[WHAT IS REQUIRED]: Each line from the one containing "has height=1035, width=476." through the last line of the records below is to be set down exactly; the rest stays out.

[PROVIDED DATA]:
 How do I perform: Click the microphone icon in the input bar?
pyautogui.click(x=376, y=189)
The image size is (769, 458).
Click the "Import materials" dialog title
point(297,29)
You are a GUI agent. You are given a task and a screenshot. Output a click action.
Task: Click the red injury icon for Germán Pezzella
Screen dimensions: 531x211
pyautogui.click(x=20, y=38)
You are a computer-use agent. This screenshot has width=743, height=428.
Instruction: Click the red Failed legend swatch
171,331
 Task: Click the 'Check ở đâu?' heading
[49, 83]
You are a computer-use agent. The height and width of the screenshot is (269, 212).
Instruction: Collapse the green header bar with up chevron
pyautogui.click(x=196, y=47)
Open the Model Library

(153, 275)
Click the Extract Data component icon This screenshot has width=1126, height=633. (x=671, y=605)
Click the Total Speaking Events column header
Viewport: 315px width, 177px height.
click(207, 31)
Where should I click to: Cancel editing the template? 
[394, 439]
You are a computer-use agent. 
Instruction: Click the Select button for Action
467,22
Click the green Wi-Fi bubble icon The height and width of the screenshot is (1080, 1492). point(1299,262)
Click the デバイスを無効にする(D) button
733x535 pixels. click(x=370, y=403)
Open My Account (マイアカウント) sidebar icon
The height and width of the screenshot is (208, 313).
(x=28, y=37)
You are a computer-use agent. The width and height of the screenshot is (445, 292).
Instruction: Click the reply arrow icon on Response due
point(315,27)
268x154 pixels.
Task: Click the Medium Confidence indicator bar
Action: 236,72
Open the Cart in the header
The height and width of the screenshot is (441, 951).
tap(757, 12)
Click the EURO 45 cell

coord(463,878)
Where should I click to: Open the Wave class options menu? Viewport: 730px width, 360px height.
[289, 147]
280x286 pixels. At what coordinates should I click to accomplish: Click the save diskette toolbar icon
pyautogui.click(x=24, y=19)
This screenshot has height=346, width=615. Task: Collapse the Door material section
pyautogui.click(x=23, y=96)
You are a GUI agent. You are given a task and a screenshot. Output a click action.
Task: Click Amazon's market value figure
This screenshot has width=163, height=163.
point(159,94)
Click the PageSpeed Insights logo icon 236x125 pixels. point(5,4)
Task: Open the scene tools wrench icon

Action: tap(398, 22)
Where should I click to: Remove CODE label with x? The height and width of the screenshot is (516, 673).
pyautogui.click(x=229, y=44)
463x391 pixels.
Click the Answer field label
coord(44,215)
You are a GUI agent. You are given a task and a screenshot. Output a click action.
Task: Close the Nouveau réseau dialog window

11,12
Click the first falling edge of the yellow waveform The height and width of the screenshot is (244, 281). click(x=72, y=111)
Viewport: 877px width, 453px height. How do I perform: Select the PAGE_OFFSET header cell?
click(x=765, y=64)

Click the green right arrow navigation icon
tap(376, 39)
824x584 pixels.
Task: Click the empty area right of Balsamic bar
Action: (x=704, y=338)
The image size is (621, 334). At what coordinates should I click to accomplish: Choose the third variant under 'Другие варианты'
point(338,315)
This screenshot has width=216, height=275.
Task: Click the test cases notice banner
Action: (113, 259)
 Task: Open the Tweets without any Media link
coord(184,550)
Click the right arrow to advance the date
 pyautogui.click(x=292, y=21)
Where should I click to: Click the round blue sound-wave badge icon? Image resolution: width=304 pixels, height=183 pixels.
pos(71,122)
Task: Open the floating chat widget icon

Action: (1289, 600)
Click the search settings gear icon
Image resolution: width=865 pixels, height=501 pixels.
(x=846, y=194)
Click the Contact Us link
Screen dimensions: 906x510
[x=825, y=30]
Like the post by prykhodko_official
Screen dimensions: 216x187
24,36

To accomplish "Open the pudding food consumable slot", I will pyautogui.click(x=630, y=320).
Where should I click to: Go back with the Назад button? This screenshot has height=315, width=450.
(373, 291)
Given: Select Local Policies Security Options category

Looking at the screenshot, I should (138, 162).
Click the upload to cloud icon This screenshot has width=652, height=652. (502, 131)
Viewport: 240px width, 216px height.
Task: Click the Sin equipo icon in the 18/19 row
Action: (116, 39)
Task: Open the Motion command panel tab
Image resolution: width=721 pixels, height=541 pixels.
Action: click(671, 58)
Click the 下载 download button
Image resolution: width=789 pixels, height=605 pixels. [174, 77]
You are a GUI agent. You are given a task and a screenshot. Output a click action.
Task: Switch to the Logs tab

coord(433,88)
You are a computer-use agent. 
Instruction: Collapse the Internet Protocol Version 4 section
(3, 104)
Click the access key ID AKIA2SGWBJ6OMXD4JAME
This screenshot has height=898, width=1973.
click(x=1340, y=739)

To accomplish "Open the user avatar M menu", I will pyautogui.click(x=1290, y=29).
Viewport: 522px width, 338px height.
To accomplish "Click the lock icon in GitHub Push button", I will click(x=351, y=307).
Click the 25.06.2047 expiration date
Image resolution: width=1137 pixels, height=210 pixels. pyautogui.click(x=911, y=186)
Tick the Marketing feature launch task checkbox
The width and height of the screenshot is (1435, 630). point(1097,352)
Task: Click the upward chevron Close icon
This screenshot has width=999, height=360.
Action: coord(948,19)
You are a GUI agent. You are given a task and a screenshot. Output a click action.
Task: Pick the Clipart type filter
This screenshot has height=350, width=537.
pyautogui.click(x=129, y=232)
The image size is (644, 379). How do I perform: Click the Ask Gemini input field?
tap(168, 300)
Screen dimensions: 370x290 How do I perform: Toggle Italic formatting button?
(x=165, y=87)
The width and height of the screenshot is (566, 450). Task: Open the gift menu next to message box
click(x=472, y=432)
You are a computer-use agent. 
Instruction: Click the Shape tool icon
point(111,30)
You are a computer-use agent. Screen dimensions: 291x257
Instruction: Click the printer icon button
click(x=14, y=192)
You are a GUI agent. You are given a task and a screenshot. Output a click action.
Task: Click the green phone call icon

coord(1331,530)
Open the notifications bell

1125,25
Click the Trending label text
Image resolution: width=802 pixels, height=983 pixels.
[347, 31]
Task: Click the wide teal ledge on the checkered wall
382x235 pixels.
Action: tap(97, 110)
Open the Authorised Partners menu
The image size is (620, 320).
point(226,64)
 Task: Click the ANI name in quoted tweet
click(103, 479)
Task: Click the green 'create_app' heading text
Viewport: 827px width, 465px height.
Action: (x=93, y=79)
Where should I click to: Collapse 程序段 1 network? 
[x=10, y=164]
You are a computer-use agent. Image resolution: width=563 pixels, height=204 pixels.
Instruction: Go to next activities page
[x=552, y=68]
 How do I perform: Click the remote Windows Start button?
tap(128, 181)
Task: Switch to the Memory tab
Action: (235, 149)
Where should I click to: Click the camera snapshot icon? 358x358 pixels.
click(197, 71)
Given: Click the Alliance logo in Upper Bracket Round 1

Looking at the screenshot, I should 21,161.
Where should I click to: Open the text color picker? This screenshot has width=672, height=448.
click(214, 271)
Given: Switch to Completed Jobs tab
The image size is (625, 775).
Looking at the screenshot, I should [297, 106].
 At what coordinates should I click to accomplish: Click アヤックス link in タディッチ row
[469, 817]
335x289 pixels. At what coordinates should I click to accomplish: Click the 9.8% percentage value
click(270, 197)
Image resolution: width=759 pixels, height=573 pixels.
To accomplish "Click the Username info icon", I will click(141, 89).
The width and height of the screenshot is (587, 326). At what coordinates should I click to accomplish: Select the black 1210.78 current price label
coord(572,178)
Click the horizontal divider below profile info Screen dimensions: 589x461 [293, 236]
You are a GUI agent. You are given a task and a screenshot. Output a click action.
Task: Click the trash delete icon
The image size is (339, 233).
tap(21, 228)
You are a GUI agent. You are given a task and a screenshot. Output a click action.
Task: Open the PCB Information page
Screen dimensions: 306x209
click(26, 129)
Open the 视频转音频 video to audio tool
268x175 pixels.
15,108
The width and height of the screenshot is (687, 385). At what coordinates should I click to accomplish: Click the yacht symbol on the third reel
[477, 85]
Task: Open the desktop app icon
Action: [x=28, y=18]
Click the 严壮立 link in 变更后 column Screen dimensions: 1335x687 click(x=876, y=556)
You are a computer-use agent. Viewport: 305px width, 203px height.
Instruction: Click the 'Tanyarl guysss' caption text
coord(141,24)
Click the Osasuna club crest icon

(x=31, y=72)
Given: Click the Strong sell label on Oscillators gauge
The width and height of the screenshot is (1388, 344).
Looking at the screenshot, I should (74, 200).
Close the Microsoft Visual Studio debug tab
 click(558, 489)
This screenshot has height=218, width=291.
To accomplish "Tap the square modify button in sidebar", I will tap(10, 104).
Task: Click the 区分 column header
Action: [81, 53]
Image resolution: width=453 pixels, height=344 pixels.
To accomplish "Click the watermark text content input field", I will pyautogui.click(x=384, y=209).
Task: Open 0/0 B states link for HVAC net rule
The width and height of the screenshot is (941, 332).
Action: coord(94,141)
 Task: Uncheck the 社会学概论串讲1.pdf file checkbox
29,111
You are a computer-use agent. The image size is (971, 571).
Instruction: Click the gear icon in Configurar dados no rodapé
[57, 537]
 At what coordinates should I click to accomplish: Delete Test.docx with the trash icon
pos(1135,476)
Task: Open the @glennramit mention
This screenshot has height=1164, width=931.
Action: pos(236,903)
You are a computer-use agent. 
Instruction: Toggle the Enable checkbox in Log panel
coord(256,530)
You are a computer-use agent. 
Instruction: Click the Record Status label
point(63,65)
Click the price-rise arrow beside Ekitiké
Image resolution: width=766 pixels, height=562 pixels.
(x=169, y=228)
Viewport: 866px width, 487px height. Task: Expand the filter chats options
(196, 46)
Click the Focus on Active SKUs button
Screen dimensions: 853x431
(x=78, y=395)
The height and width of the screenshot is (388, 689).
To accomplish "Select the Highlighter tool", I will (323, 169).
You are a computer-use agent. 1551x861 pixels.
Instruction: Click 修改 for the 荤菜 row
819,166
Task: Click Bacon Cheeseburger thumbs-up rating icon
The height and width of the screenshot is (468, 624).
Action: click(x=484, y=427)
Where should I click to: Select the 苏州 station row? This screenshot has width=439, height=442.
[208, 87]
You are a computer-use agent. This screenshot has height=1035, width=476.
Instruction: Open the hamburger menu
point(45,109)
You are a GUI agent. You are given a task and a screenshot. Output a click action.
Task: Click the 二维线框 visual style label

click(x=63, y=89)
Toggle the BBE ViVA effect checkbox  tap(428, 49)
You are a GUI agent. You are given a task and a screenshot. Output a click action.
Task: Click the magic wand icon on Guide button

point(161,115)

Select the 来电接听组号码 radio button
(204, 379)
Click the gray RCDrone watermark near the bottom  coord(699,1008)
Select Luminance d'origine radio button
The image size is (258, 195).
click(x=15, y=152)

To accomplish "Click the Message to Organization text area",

[EXERCISE RESULT]:
You are a computer-use agent. This screenshot has height=1035, width=476.
Instruction: Open the hamburger menu
point(45,109)
You are a GUI agent. You are given a task and a screenshot. Output a click action.
Task: Click the 二维线框 visual style label

click(x=63, y=89)
Toggle the BBE ViVA effect checkbox  tap(428, 49)
You are a GUI agent. You are given a task and a screenshot. Output a click action.
Task: Click the magic wand icon on Guide button

point(161,115)

Select the 来电接听组号码 radio button
(204, 379)
Click the gray RCDrone watermark near the bottom  coord(699,1008)
Select Luminance d'origine radio button
The image size is (258, 195).
click(x=15, y=152)

To accomplish "Click the Message to Organization text area",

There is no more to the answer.